What you have to do: Update the listing from the line with "Task: Sort drivers by 名称 column header" to the line with "tap(210, 135)", putting "Goal" wherever "Given" appears and leaving everything else unchanged. Return only those lines.

Data for the task:
•••
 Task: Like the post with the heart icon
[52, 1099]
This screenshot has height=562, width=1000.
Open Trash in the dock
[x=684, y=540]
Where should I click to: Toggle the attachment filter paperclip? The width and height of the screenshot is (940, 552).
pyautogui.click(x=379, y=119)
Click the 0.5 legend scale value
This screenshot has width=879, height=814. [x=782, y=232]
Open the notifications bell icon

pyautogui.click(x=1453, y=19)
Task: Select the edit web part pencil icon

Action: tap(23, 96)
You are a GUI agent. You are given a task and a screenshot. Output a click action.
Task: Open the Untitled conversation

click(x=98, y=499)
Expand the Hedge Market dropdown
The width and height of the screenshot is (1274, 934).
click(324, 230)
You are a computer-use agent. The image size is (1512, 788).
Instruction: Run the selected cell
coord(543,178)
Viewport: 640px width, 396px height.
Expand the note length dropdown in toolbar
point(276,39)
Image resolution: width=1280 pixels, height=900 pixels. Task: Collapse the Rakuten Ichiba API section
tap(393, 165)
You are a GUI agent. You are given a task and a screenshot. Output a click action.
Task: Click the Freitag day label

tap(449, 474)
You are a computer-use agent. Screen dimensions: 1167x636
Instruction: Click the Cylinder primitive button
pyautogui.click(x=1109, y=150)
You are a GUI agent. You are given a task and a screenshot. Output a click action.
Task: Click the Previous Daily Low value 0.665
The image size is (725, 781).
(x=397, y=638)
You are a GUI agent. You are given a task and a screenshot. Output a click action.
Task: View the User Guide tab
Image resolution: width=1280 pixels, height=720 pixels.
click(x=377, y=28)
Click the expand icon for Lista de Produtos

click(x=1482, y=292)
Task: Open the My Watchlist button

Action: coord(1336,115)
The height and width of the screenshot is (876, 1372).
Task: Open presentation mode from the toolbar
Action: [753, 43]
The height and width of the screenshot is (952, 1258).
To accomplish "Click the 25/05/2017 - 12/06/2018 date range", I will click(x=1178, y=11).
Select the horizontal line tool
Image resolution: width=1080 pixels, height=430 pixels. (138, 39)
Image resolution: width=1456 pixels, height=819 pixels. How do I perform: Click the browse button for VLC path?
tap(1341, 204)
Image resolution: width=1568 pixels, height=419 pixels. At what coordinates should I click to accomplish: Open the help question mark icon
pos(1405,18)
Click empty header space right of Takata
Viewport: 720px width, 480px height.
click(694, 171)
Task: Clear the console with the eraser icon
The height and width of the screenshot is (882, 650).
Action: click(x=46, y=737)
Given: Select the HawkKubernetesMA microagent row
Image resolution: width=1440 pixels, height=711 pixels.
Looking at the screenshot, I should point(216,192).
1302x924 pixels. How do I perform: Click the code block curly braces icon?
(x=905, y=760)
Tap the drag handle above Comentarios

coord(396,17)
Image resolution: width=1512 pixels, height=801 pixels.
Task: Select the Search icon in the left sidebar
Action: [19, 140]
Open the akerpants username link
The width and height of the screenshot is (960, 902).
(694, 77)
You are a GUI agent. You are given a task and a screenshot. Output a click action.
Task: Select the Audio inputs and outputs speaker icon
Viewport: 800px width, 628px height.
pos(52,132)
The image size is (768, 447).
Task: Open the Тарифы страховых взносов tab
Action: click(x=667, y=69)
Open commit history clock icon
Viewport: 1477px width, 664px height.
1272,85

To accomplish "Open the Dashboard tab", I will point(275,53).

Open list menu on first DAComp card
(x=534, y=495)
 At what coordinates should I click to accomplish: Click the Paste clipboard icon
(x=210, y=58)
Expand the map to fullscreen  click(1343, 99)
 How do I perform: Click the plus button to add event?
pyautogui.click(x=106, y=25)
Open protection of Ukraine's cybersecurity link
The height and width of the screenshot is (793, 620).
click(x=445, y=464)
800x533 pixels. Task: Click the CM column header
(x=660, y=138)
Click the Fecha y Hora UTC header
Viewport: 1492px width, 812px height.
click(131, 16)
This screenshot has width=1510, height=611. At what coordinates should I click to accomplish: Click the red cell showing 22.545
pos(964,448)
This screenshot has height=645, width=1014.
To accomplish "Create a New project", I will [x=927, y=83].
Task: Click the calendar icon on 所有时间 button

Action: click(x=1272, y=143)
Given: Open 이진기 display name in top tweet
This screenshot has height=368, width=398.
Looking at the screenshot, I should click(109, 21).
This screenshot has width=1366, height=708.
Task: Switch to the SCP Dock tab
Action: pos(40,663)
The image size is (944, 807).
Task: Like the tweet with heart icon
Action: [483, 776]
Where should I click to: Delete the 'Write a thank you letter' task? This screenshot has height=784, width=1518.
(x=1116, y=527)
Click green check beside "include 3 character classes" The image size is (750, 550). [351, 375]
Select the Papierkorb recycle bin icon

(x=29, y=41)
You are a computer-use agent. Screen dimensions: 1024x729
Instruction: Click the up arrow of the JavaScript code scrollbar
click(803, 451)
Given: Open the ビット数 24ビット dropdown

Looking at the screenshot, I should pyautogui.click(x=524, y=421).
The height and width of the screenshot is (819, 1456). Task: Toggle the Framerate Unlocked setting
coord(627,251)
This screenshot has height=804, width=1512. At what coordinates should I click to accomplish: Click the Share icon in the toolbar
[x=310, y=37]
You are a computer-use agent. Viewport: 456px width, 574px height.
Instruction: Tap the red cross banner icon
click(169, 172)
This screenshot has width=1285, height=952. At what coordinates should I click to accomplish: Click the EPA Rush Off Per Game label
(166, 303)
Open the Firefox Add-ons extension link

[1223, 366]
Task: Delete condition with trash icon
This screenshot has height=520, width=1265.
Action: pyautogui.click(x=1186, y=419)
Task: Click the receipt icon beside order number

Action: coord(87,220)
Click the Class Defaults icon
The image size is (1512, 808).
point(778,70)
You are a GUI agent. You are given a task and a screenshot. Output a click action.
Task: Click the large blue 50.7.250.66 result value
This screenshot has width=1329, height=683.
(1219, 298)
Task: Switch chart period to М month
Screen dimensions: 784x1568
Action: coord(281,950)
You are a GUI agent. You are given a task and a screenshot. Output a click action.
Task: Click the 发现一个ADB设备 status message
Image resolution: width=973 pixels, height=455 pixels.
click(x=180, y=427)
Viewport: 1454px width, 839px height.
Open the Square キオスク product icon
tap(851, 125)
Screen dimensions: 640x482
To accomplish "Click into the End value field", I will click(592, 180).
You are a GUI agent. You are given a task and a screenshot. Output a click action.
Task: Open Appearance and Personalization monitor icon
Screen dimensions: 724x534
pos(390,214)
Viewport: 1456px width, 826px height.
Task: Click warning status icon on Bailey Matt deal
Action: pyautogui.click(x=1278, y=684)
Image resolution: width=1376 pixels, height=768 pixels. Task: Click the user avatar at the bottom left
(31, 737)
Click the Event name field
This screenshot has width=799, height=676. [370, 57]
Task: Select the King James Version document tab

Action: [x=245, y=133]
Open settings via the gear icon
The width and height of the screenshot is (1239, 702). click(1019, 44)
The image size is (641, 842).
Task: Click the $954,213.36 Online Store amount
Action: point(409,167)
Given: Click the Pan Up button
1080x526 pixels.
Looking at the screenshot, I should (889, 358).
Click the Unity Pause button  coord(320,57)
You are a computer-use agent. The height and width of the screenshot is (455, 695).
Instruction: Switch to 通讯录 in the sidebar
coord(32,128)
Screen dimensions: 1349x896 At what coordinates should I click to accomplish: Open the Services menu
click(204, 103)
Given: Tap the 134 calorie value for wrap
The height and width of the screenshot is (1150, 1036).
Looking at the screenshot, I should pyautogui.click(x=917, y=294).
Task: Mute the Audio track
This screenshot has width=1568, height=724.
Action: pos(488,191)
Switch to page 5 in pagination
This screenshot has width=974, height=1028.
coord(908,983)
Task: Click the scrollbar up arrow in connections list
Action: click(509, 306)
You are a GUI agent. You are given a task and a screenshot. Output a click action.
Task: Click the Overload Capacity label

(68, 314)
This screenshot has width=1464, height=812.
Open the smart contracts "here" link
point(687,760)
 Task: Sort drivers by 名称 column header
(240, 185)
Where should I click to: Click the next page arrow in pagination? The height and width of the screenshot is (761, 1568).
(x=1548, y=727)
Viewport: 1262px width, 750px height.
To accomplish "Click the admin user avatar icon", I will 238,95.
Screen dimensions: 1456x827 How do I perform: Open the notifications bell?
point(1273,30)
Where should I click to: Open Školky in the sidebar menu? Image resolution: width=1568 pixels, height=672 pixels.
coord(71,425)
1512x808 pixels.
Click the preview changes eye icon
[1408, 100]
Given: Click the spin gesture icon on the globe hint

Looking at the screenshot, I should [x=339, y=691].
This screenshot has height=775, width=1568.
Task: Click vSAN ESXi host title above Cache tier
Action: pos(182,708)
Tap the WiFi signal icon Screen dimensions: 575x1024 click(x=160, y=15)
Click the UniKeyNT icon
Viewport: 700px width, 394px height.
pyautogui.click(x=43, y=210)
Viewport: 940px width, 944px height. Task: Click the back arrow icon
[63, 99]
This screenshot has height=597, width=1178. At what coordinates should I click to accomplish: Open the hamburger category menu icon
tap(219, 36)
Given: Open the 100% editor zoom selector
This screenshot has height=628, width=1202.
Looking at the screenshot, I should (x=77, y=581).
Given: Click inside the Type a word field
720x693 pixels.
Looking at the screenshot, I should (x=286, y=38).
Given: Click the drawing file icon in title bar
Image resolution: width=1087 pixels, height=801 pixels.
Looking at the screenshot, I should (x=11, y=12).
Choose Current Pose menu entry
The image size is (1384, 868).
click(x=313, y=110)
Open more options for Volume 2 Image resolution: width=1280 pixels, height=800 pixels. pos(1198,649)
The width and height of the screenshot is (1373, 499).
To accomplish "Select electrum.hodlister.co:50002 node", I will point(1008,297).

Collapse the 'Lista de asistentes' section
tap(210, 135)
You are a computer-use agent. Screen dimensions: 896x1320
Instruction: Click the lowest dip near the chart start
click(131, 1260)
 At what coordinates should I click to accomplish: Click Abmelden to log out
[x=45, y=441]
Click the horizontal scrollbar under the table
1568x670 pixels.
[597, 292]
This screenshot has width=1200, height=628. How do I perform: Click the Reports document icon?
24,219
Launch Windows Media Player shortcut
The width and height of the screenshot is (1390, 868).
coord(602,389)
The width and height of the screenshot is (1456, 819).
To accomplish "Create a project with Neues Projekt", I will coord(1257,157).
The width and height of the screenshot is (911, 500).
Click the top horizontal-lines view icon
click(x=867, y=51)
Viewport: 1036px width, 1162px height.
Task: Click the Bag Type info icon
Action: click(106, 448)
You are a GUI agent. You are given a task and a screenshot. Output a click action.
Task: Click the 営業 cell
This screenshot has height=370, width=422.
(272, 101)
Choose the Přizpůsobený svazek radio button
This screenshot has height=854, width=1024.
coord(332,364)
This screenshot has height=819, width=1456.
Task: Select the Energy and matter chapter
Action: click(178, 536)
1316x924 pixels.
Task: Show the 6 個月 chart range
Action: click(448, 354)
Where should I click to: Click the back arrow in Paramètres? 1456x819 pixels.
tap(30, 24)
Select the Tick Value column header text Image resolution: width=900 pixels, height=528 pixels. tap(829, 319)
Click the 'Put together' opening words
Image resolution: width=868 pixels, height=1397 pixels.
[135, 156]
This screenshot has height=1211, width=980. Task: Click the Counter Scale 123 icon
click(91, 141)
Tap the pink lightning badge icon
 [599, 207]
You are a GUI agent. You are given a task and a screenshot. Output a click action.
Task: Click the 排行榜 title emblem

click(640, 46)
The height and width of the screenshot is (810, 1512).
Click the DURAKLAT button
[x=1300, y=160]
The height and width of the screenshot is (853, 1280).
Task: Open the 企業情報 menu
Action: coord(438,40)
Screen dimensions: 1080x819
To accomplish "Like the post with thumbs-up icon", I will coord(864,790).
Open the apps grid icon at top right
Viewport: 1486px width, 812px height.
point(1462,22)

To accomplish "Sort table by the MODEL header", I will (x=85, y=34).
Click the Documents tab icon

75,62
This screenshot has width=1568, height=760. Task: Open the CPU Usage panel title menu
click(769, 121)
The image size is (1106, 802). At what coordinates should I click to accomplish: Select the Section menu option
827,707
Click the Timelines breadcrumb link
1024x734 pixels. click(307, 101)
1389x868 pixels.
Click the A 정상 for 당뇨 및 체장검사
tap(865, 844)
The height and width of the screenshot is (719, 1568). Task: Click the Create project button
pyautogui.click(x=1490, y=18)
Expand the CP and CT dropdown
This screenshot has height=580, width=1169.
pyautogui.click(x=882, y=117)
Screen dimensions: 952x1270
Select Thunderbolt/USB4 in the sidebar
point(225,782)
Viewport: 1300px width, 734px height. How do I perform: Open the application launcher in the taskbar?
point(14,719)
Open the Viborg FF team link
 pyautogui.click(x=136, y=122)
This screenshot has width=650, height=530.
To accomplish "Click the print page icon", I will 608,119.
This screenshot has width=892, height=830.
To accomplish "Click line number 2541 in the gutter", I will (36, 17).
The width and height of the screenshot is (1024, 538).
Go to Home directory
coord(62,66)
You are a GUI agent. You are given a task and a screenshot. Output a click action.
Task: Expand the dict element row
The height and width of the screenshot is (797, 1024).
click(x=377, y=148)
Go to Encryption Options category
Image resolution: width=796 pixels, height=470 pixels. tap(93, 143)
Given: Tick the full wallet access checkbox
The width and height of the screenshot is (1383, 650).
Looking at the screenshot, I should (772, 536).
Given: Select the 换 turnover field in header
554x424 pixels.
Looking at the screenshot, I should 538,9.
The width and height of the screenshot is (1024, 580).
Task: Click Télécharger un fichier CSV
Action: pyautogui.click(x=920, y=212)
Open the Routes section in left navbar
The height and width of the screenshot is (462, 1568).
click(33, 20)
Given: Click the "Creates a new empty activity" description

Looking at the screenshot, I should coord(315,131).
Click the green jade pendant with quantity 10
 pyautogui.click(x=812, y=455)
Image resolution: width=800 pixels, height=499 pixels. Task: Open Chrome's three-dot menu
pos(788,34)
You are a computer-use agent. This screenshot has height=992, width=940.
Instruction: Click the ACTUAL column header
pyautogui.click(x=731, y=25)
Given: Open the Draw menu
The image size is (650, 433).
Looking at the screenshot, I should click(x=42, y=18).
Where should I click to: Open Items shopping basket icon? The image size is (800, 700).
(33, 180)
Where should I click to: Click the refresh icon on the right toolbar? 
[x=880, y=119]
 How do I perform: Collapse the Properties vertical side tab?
•••
Complete answer:
 Task: Sort drivers by 名称 column header
(240, 185)
Where should I click to: Click the next page arrow in pagination? The height and width of the screenshot is (761, 1568).
(x=1548, y=727)
Viewport: 1262px width, 750px height.
To accomplish "Click the admin user avatar icon", I will 238,95.
Screen dimensions: 1456x827 How do I perform: Open the notifications bell?
point(1273,30)
Where should I click to: Open Školky in the sidebar menu? Image resolution: width=1568 pixels, height=672 pixels.
coord(71,425)
1512x808 pixels.
Click the preview changes eye icon
[1408, 100]
Goal: Click the spin gesture icon on the globe hint

Looking at the screenshot, I should [x=339, y=691].
This screenshot has height=775, width=1568.
Task: Click vSAN ESXi host title above Cache tier
Action: pos(182,708)
Tap the WiFi signal icon Screen dimensions: 575x1024 click(x=160, y=15)
Click the UniKeyNT icon
Viewport: 700px width, 394px height.
pyautogui.click(x=43, y=210)
Viewport: 940px width, 944px height. Task: Click the back arrow icon
[63, 99]
This screenshot has height=597, width=1178. At what coordinates should I click to accomplish: Open the hamburger category menu icon
tap(219, 36)
Goal: Open the 100% editor zoom selector
This screenshot has height=628, width=1202.
Looking at the screenshot, I should (x=77, y=581).
Goal: Click inside the Type a word field
720x693 pixels.
Looking at the screenshot, I should (x=286, y=38).
Goal: Click the drawing file icon in title bar
Image resolution: width=1087 pixels, height=801 pixels.
Looking at the screenshot, I should (x=11, y=12).
Choose Current Pose menu entry
The image size is (1384, 868).
click(x=313, y=110)
Open more options for Volume 2 Image resolution: width=1280 pixels, height=800 pixels. pos(1198,649)
The width and height of the screenshot is (1373, 499).
To accomplish "Select electrum.hodlister.co:50002 node", I will point(1008,297).

Collapse the 'Lista de asistentes' section
tap(210, 135)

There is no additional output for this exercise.